==== AVAILABLE RECORDS
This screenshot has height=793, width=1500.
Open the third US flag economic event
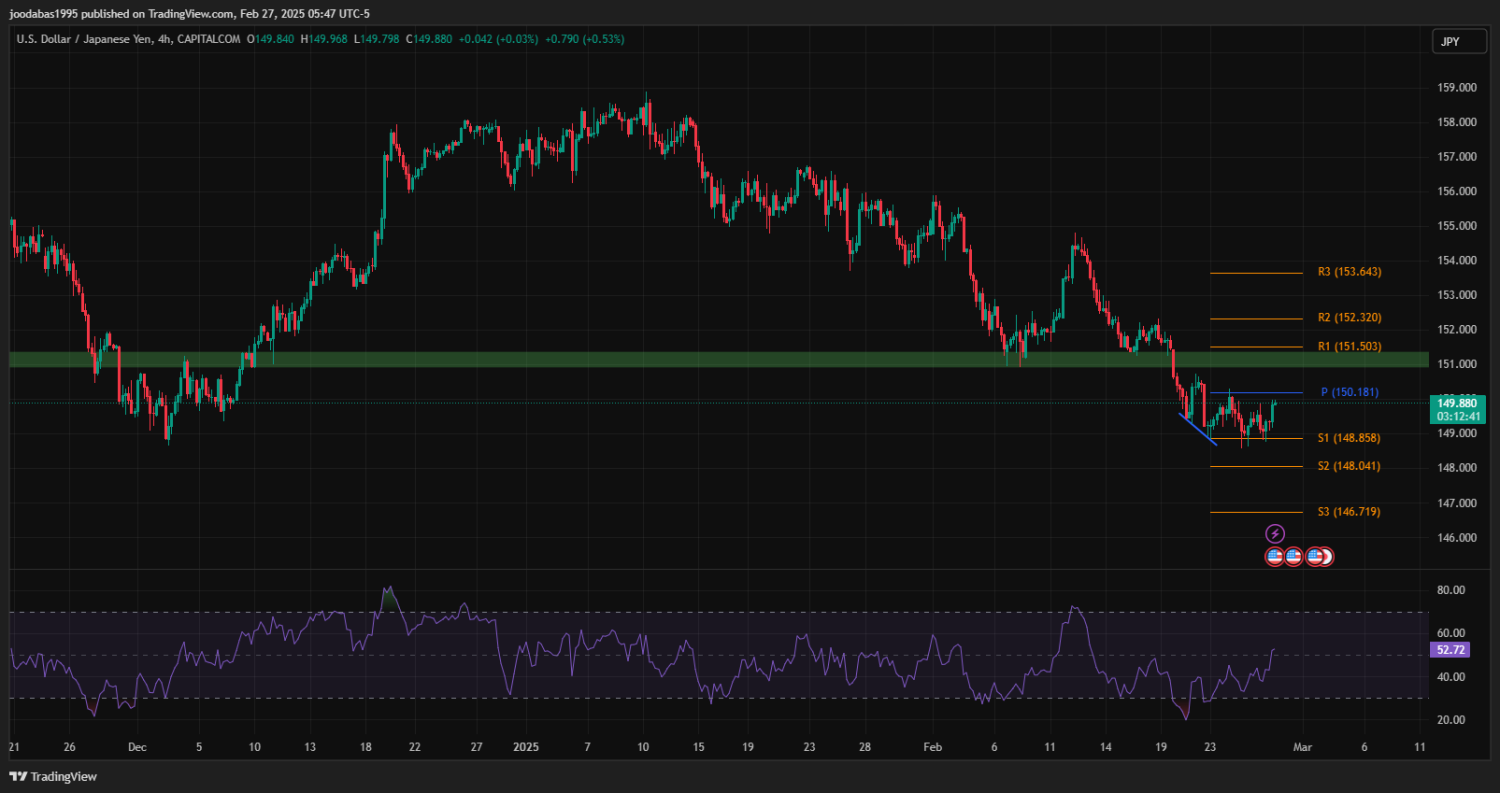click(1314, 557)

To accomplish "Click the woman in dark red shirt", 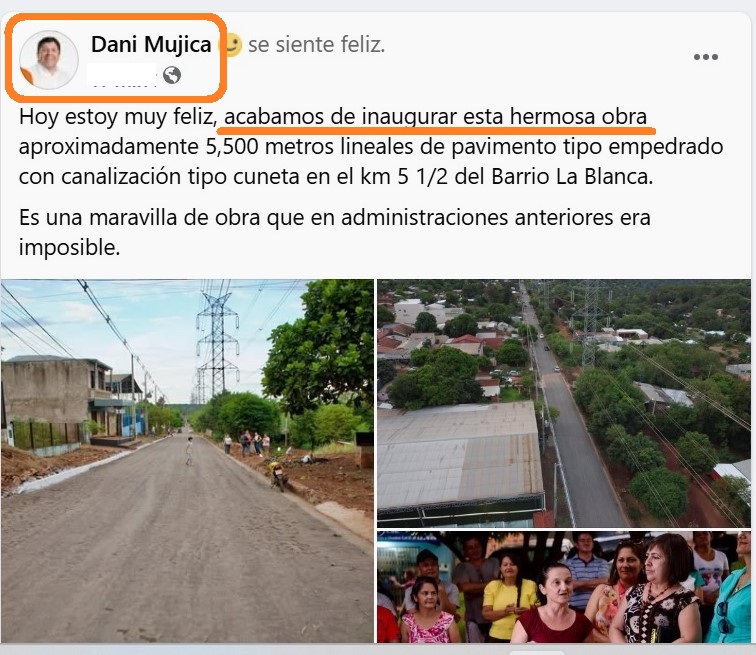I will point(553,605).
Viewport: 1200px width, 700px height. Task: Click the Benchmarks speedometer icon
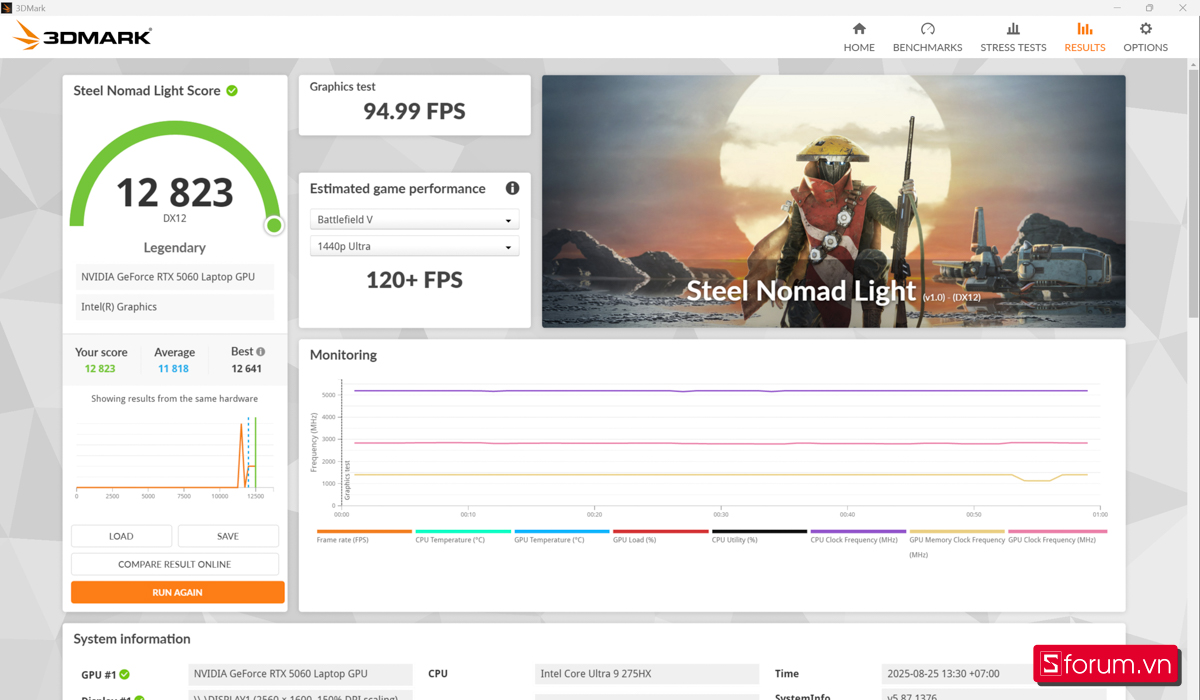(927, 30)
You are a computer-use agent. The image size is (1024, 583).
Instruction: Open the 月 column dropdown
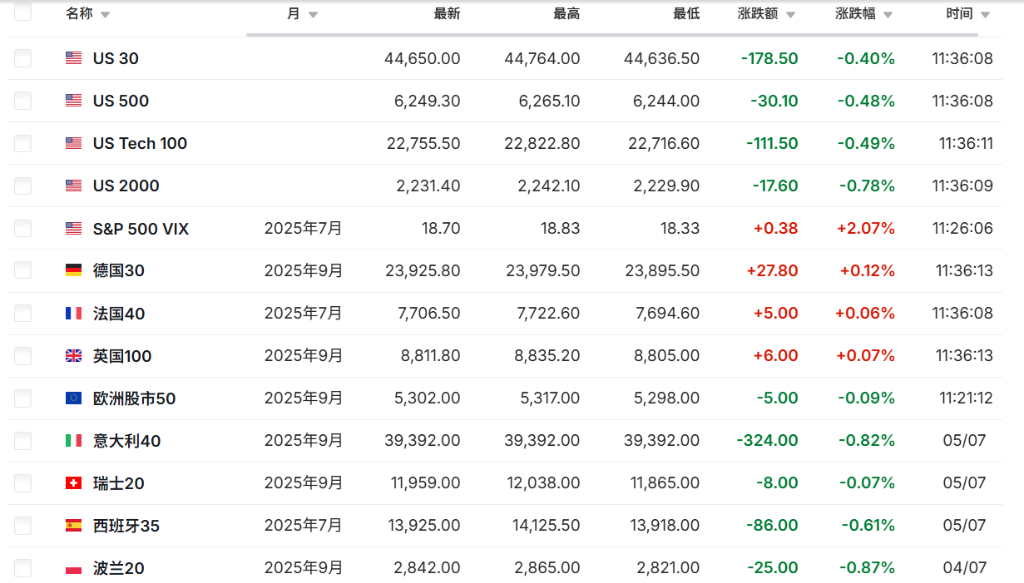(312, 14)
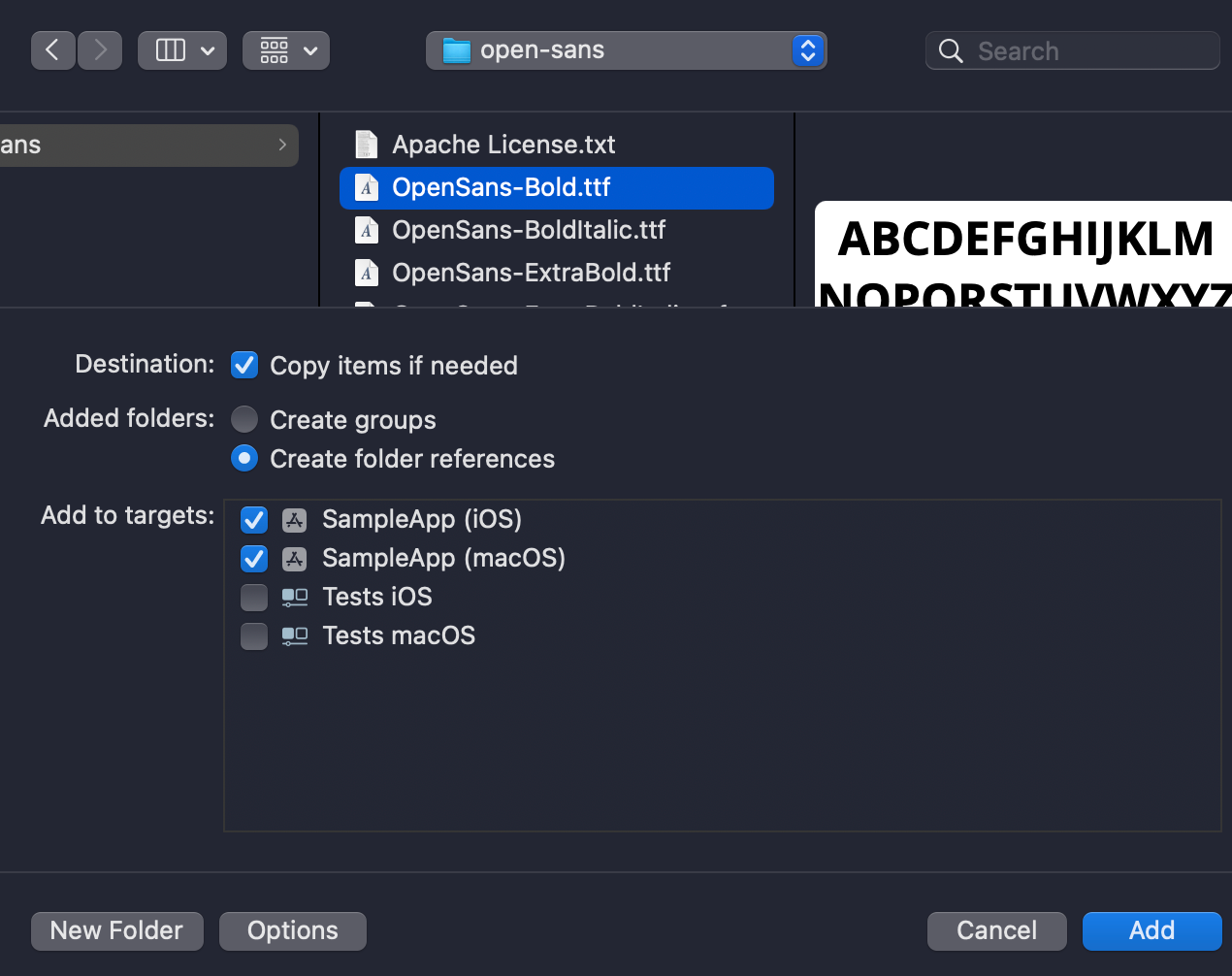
========
■ **WORK INSTRUCTION**
Please copy the lines above, starting at the one that holds "Viewport: 1200px width, 700px" and stopping after the last line, exactly as they appear and minus the pictures.

■ **TASK SOLUTION**
Viewport: 1200px width, 700px height. Task: Click the Benchmarks speedometer icon
(927, 30)
You are a computer-use agent. The image size is (1024, 583).
Instruction: Open the 月 column dropdown
(312, 14)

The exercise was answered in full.